Sunday, July 17, 2016
Feeling worthless
Here I am crossing back to the US from Nuevo Laredo Mexcio. It's hot and there is a long line due to bridge 1 being close for construction. I was sick most of yesterday and last night I tryed to take the Suboxone but it doesn't work. I'm done trying, I guess I'm just going to be an addict all my life. FUCK, I can't believe that I can't accomplish this. What I'm I going to do. I feel so hopeless. Now I know how my sister felt before she took her life. She couldn't fine the way out. Should I prepare myself, is that the only way out. I'm not ready to die. But I would rather die that my kids see me as a junkie. My wife is ready to quit on me. I don't know if I can handle my family leaving me. I'm so afraid for what I know is to come. I can't live that life again.
Thursday, July 14, 2016
Feeling alone
Today was just another hot lonely day. I went to work sick and had to suck it up till noon. I'm not sure why I woke up so sick. I never wake up sick. Anyways. I'm going to try getting on my Suboxones this weekend, but that means I'm going to have to suck it up and be sick for 2 days. I just hope I'm able to go throw with it this time. Every time I try I just end up feeling sick, I'm not sure if I'm taking the meds right. I'm following the docs instructions but maybe I need more or maybe less. Maybe It take a few days to work, I'm not sure. I've been wasting to much money and my wife is starting to question about how much I'm getting paid. Cause the money is going so quick. I really need to get it together. GOD PLEASE HELP ME! I'm so afraid of losing my family. I can not fail them. They are all I have. With out them I am nothing. I would rather die.
Wednesday, July 13, 2016
Thinking Thinking Thinking
Last night my wife and I argued over the phone about all the wrong I have done in the years we've been together. Lately that's all I've been hearing. I meet my wife 10 years ago, the most beautiful, intelligent woman. Wow. She blow my mine, the thing is I still feel all those things for her. I try so hard. I work everyday as an Ironworker traveling all over the place to provide for them.
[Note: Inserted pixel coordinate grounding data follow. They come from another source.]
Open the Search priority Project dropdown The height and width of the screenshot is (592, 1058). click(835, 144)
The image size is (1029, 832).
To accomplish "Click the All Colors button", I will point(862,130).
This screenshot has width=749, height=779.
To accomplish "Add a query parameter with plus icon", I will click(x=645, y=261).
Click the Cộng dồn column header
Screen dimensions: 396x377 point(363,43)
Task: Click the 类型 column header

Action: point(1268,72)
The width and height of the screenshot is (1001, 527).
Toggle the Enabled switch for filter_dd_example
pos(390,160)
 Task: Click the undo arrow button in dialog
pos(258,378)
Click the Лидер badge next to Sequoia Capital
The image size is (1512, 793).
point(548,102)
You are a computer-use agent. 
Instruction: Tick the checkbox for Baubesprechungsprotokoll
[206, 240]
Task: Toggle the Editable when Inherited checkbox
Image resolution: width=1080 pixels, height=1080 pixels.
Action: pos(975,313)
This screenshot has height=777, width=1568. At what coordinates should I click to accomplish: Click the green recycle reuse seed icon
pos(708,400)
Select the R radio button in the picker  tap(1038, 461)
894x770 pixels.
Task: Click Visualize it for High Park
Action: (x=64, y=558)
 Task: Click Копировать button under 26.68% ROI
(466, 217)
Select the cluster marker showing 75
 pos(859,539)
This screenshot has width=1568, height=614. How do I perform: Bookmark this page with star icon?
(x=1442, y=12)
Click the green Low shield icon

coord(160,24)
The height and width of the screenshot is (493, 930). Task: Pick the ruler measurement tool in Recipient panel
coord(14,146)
It's been four years since I've been working on getting back on my feet. I've Furnished my hole house, with brand-new furniture. I have a brand new truck. But before that was hell. I know it was. We've always have had our own place. Never have I had my family living in the street or under a bridge. We didn't always have food but I did my best as an addict to provid. BUT. I love my wife with all my heart, it hurts so much to hear all those things that come from her. It really does rip me apart. It makes me feel worthless.
Tuesday, July 12, 2016
Friday's coming soon
Friday is coming soon and I'm afraid to go home . Home is Nuevo Laredo Mexico. On March 2012 I was picked up by cartel members and beaten and left to die. I was thrown next to the bravo river that divides Mexico and the US. I was found dy the Mexican marines a day and a half later. They don't like H addicts. Who ever is distributing or consuming you will be killed and dismembered. I think maybe the people who did this to me may be dead, but I'm not sure. Two weeks ago I was going down my street and this guy saw me and got up fast and took pictures of my truck and plates. ARE THEY LOOKING FOR ME. It's torture standing and watching my windows all night crossing my fingers hoping that my family and I aren't next. The day before yesterday two entire family's were murdered for nothing, babies were slaughtered. I'm so afriad one day I get home and not find my family alive. I live in fear. What a why to live.
Sunday, July 10, 2016
Fail Fail Fail
I don't understand myself sometime. I'm so afraid to lose, I don't take lost very lite. For instance I'm so afraid to lose my family, my wife, kids and my mom. But why I do I gamble with my life. I tell myself every week, this is it no more. But I wake up so sick I run and go get another bag. I'm so afraid of being sick. I don't want to be just another addict. What would I do if my baby girl finds out I'm just a loser with a habit. I would rather die than her see me as that loser addict. Why can't I change. Why did I go this route. Why! Why! Why!